Dynamic SSD implementation for fastai v1

Hi all,

I and @divyansh have implemented a dynamic Single Shot Detector for fastai v1, based on part 2, Lesson 9 (pascal-multi).

The dev notebook at https://github.com/rohitgeo/singleshotdetector/blob/master/SingleShotDetector%20on%20Pascal.ipynb shares this implementation.

A simple 4x4 grid with one anchor box per grid cell can be created using
simple_ssd = SingleShotDetector(data, grids=[4], zooms=[1.0], ratios=[[1.0, 1.0]])

A full SSD can be created using
ssd = SingleShotDetector(data, grids=[4, 2, 1], zooms=[0.7, 1., 1.3], ratios=[[1., 1.], [1., 0.5], [0.5, 1.]])

The constructor allows specifying any number of grid sizes, zoom levels and aspect ratios for the anchor boxes and creates the appropriate network architecture.

Let us know if you’d like to see this in a PR.

Thanks,
Rohit

20 Likes

Hello @rohitgeo, wonderful stuff you started here.

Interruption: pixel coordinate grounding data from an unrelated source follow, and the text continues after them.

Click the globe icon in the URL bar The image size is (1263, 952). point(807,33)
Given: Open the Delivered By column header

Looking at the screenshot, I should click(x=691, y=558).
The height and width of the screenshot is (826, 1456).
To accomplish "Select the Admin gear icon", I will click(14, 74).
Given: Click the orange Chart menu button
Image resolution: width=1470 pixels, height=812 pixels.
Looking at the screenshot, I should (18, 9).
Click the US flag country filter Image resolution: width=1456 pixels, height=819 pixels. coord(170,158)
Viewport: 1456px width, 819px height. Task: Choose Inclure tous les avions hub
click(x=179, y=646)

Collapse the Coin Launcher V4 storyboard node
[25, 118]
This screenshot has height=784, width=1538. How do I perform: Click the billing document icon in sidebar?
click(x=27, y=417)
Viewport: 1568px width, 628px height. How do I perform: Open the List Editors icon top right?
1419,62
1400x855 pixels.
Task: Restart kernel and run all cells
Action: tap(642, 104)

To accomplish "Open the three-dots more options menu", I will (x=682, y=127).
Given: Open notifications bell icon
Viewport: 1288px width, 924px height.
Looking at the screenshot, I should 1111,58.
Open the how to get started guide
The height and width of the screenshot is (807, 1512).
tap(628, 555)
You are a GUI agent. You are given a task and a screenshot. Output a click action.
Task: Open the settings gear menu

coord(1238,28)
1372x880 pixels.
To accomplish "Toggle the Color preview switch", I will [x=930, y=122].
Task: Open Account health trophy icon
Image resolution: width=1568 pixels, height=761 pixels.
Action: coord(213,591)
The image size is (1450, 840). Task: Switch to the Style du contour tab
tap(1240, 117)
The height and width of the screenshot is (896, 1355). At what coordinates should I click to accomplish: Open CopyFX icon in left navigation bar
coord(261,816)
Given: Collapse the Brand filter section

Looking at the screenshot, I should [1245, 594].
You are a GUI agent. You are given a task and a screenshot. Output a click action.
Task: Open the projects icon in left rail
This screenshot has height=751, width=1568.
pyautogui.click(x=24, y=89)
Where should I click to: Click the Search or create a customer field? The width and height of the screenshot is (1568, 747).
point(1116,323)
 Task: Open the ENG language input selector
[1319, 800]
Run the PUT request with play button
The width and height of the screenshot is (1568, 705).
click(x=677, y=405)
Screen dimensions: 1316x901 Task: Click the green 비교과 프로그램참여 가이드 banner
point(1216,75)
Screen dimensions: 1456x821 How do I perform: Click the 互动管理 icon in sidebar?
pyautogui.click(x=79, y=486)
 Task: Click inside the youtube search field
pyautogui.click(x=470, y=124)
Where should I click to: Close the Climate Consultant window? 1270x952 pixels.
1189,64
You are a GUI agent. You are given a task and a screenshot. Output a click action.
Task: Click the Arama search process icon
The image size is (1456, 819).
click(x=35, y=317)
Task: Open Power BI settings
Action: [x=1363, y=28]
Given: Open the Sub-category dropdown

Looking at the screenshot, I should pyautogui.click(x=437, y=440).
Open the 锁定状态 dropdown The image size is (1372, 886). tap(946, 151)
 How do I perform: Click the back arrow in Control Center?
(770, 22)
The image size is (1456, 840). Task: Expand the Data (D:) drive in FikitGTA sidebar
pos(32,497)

I’ve been looking for a V1 implementation for object detection.

I am running through your notebook 1:1 but receive the error after ssd.lr_find()

  File "/opt/anaconda3/lib/python3.7/site-packages/torch/utils/data/dataloader.py", line 138, in _worker_loop
    samples = collate_fn([dataset[i] for i in batch_indices])
  File "/opt/anaconda3/lib/python3.7/site-packages/fastai/vision/data.py", line 50, in bb_pad_collate
    bboxes[i,-len(lbls):] = bbs
RuntimeError: The expanded size of the tensor (13) must match the existing size (0) at non-singleton dimension 0.  Target sizes: [13, 4].  Tensor sizes: [0, 4]

Have you encountered this problem ?

Hi @hud, this could happen if there is an image that does not have any bboxes in it. A fix for this was recently added to fastai - see https://github.com/fastai/fastai/pull/1526/files

Otherwise, you could use our patched collate function instead:

def _bb_pad_collate(samples, pad_idx=0):
    "Function that collect `samples` of labelled bboxes and adds padding with `pad_idx`."
    arr = []
    for s in samples:
        try:
            arr.append(len(s[1].data[1]))
        except Exception as e:
            # set_trace()
            # print(s[1].data[1],s[1].data[1],e)
            arr.append(0)
    max_len = max(arr)
#    max_len = max([len(s[1].data[1]) for s in samples])
    bboxes = torch.zeros(len(samples), max_len, 4)
    labels = torch.zeros(len(samples), max_len).long() + pad_idx
    imgs = []
    for i,s in enumerate(samples):
        imgs.append(s[0].data[None])
        bbs, lbls = s[1].data
        # print(bbs, lbls)
        try:
            bboxes[i,-len(lbls):] = bbs
            labels[i,-len(lbls):] = lbls
        except Exception as e:
            pass
    return torch.cat(imgs,0), (bboxes,labels)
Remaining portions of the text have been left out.